Inhibits bacterial growth, possibly by blocking dissociation of peptidyl transfer RNA (tRNA) from ribosomes, causing RNA-dependent protein synthesis to arrest. For treatment of staphylococcal and streptococcal infections. In children, age, weight, and severity of infection determine proper dosage.

Clarithromycin (Biaxin)

Inhibits bacterial growth, possibly by blocking dissociation of peptidyl tRNA from ribosomes, arresting RNA-dependent protein synthesis.

Azithromycin (Zithromax)

Inhibits bacterial growth, possibly by blocking dissociation of peptidyl tRNA from ribosomes, arresting RNA-dependent protein synthesis.

Tetracycline (Sumycin)

Treats gram-positive and gram-negative organisms, as well as mycoplasmal, chlamydial, and rickettsial infections. Inhibits bacterial protein synthesis by binding with 30S and possibly 50S ribosomal subunits.

Doxycycline (Vibramycin)

Inhibits protein synthesis and thus bacterial growth by binding to 30S and, possibly, 50S ribosomal subunits of susceptible bacteria.

Levofloxacin (Levaquin)

Of the fluoroquinolones (eg, ciprofloxacin, ofloxacin, levofloxacin, sparfloxacin, grepafloxacin), drug of choice (DOC) to treat community-acquired pneumonia in adults. Use in children and pregnant women restricted because of concern regarding cartilage toxicity, but several clinical trials ongoing, and such use may be indicated in the future.

Telithromycin (Ketec)

First antibiotic in new ketolides class. Combats resistant bacteria by inhibiting protein synthesis necessary for bacterial reproduction, binding 10 times tighter than macrolides at 2 sites on bacterial ribosomes. Blocks protein synthesis by binding to 50S ribosomal subunit (23S rRNA at domains II and V). Binding at domain II retains activity against gram-positive cocci (eg, Streptococcus pneumoniae), eliminating resistance mediated by methylases (erm genes) that alter domain V binding site. May also inhibit the assembly of nascent ribosomal units. Resistance and cross resistance have not been observed.
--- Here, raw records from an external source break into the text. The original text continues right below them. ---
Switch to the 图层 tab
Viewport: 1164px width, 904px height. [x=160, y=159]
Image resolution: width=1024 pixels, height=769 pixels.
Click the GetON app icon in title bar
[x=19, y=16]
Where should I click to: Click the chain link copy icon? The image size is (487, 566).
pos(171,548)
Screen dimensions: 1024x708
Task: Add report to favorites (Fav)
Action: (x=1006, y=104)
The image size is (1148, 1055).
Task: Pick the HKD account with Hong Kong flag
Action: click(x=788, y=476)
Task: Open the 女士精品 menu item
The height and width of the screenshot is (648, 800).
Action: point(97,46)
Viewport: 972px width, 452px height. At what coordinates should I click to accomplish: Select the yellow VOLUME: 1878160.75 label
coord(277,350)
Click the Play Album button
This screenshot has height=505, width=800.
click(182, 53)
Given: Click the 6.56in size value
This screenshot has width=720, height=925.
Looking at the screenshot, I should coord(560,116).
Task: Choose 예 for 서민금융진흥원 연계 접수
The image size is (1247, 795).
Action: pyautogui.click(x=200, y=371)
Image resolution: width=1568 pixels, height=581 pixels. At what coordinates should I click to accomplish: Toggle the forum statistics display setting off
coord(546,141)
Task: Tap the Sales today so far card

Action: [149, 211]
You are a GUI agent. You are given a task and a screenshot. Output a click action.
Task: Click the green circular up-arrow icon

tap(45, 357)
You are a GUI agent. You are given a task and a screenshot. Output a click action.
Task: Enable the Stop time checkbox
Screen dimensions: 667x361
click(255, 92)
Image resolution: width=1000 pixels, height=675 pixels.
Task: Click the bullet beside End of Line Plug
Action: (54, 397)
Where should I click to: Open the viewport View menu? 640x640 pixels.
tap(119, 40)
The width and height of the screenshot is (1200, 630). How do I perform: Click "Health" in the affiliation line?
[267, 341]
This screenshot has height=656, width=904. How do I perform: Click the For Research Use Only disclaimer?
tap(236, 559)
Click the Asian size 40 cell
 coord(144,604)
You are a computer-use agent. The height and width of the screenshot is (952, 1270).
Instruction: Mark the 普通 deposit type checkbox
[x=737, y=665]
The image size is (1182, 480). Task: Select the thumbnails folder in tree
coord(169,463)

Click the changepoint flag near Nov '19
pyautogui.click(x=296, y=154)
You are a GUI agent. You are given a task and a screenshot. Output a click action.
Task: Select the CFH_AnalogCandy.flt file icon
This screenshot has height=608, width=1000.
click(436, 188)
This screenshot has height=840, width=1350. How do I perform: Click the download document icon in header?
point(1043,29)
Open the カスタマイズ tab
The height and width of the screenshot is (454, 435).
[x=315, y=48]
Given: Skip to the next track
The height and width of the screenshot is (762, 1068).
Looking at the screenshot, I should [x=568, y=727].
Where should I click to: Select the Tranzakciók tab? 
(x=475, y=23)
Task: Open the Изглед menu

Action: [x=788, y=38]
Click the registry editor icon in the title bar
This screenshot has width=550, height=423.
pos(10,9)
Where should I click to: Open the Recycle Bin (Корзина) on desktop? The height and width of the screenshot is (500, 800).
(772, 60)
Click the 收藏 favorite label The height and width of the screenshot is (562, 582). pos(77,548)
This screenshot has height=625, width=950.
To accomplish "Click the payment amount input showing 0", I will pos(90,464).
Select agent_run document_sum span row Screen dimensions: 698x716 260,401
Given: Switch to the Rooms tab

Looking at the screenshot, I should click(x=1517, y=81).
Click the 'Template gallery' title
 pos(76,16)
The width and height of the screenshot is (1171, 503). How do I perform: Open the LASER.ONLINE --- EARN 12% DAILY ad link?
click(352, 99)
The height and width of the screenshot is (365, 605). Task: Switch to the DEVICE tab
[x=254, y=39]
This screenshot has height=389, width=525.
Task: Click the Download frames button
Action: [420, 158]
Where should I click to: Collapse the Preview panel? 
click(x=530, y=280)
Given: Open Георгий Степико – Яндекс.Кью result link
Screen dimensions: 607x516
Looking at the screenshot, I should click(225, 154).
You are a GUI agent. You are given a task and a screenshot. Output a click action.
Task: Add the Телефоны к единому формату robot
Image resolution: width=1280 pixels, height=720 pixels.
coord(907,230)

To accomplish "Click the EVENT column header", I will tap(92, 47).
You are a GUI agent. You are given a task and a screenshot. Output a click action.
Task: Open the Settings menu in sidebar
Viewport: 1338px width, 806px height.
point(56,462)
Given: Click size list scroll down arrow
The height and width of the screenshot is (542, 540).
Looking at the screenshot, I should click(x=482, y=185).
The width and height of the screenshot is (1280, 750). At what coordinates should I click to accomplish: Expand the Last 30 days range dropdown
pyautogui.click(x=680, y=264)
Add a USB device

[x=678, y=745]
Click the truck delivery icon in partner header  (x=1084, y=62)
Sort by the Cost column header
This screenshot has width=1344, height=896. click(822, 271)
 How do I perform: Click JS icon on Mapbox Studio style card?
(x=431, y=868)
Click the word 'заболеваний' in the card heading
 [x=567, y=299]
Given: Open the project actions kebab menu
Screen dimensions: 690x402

Active against S pneumoniae, Streptococcus pyogenes, Staphylococcus aureus, Haemophilus influenzae, and Moraxella catarrhalis; as well as atypical bacteria such as Chlamydia pneumoniae, M. pneumoniae, and Legionella pneumoniae. Indicated to treat mild-to-moderate community-acquired pneumonia, including infections caused by multidrug resistant S pneumoniae).



Further Outpatient Care

Routine follow-up visits are usually not required because the response to therapy is generally excellent.

Further Inpatient Care

Further inpatient care in patients with Mycoplasma infections is usually necessary only if severe pneumonia or extrapulmonary complications occur.

Inpatient & Outpatient Medications

See Medical Care.


Transfer is usually necessary only if severe pneumonia or extrapulmonary complications occur and if appropriate medical facilities for treatment are not available locally.


Early research efforts to develop a vaccine have thus far been disappointing, and no new developments are on the horizon.[3]


Complications are relatively rare. See Extrapulmonary manifestations of M pneumoniae infection.


Prognosis for Mycoplasma infections is usually excellent; however, if complications occur, long-term sequelae may result.

Patient Education

Patient education regarding the common occurrence, relatively mild nature, appropriate therapy, and usually complete recovery from Mycoplasma infection is important.